[Interface element records]
'''

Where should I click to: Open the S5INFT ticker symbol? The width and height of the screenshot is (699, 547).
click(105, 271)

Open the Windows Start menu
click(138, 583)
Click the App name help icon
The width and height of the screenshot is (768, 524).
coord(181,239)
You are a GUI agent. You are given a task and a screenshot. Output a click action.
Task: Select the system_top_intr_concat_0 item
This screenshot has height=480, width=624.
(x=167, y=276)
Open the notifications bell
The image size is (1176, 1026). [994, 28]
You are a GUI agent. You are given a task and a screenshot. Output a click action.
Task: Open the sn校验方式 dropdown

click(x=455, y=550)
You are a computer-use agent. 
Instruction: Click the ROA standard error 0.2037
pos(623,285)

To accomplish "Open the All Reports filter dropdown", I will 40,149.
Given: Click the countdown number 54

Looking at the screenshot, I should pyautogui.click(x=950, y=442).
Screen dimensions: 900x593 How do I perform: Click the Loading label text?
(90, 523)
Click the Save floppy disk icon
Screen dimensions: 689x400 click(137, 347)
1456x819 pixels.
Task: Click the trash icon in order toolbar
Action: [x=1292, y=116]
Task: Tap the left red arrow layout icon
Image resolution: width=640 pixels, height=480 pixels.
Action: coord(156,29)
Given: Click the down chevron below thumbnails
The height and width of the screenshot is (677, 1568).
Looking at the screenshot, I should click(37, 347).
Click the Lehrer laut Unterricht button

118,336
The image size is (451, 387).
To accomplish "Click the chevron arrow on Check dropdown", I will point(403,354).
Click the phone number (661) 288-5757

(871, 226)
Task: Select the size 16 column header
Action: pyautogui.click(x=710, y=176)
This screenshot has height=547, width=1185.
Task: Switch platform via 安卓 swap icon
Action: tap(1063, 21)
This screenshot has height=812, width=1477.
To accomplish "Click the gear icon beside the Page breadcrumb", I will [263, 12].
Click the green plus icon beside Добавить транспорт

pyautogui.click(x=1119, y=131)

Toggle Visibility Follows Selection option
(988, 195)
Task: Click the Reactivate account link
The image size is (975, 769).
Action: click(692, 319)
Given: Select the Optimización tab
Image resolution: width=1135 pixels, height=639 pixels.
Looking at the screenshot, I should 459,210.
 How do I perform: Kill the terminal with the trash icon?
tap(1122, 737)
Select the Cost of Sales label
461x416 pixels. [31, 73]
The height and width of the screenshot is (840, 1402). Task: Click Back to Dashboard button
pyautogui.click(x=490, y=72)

'''

Locate each line in the data above that contains the word "label", and copy those lines in full.

Screen dimensions: 900x593 How do I perform: Click the Loading label text?
Select the Cost of Sales label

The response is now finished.